# PROBLEM
Give again, exactly and without pictures, the lines running from the line with "Given: Click the 100% total percentage cell" to the end of the records below.

== SOURCE DATA

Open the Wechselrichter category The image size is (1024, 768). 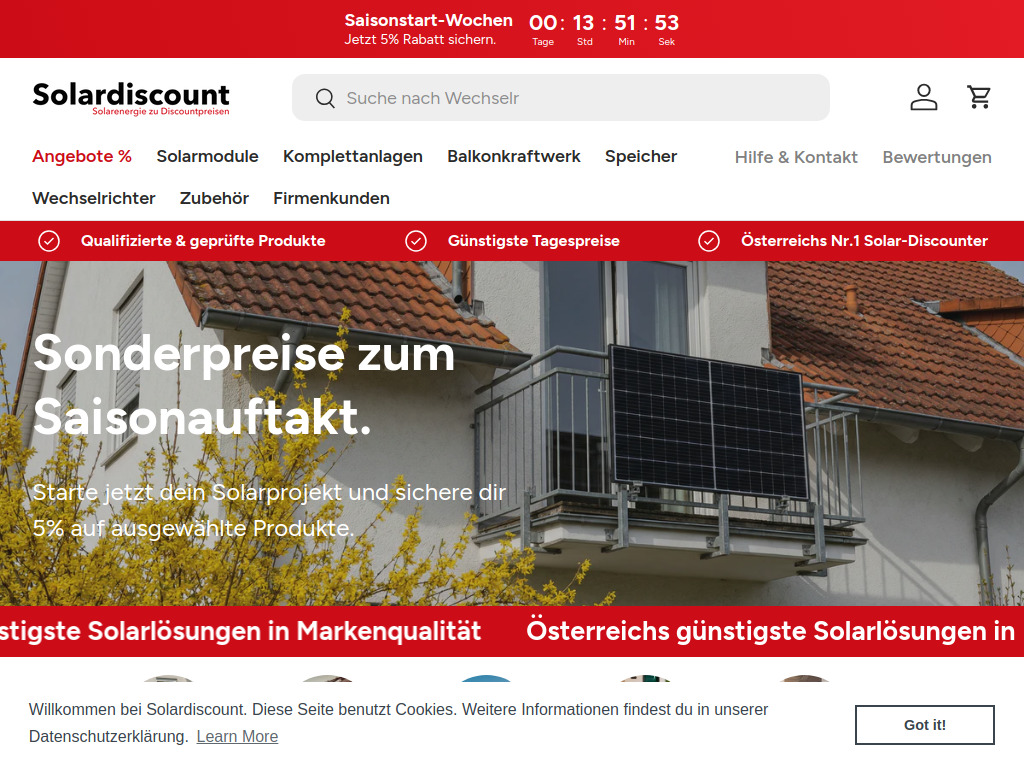click(x=93, y=198)
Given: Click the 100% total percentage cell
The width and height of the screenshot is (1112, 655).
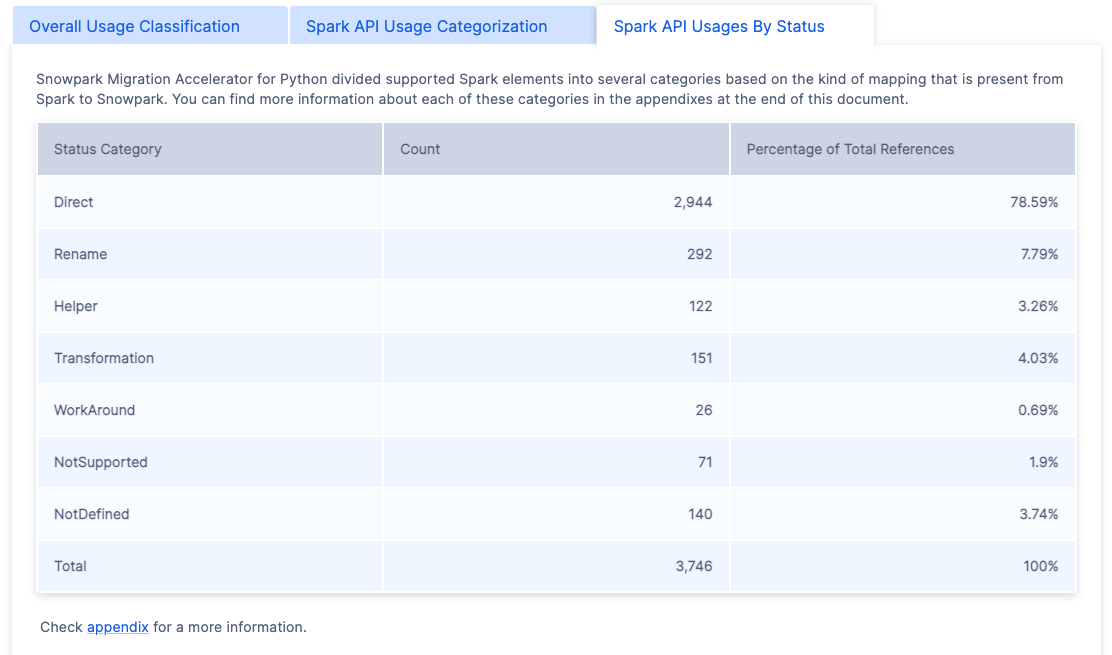Looking at the screenshot, I should tap(1041, 566).
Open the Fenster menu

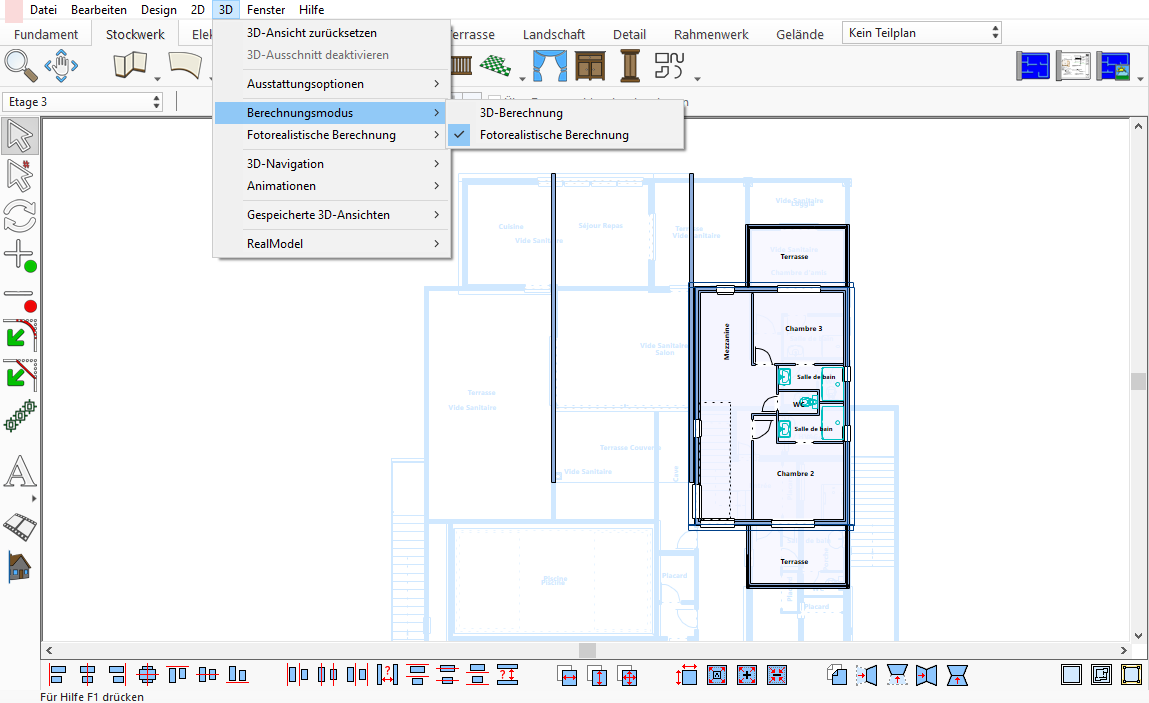coord(266,10)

====

# RESULT
Given: Click the 100% total percentage cell
The width and height of the screenshot is (1112, 655).
Looking at the screenshot, I should tap(1041, 566).
Open the Fenster menu

coord(266,10)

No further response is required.